What the task requires
Edit the rows from the first one through the line containing "click(1040, 80)", replacing "battery" with "Wi-Fi" and leaving everything else as it is.

Item position entries:
______________________________
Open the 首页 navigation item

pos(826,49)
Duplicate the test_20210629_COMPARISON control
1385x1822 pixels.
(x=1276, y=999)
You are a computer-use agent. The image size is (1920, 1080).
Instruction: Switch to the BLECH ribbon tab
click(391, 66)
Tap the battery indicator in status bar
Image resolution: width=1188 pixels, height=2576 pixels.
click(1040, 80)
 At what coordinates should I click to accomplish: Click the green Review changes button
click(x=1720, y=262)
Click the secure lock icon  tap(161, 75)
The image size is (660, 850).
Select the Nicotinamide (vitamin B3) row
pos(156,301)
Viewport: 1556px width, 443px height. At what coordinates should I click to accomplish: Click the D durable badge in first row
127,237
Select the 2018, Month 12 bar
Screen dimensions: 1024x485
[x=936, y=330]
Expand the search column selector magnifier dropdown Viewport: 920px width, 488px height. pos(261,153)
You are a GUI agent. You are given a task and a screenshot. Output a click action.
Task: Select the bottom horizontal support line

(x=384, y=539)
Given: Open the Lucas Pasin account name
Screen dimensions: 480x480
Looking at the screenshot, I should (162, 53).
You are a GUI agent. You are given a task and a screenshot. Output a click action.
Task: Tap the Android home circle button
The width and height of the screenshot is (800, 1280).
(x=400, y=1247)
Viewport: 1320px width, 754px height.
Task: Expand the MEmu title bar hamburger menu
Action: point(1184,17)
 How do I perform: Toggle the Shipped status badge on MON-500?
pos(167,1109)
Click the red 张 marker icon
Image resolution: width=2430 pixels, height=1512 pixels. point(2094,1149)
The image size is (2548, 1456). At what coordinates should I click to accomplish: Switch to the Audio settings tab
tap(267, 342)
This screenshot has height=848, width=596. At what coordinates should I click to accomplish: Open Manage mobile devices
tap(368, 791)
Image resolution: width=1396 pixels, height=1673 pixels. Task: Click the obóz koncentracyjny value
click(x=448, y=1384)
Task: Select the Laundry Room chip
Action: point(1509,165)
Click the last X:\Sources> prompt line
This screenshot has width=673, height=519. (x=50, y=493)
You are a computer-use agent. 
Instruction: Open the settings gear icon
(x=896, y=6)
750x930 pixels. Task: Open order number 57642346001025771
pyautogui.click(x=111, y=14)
______________________________
Response to this task
Open the 首页 navigation item

pos(826,49)
Duplicate the test_20210629_COMPARISON control
1385x1822 pixels.
(x=1276, y=999)
You are a computer-use agent. The image size is (1920, 1080).
Instruction: Switch to the BLECH ribbon tab
click(391, 66)
Tap the Wi-Fi indicator in status bar
Image resolution: width=1188 pixels, height=2576 pixels.
click(1040, 80)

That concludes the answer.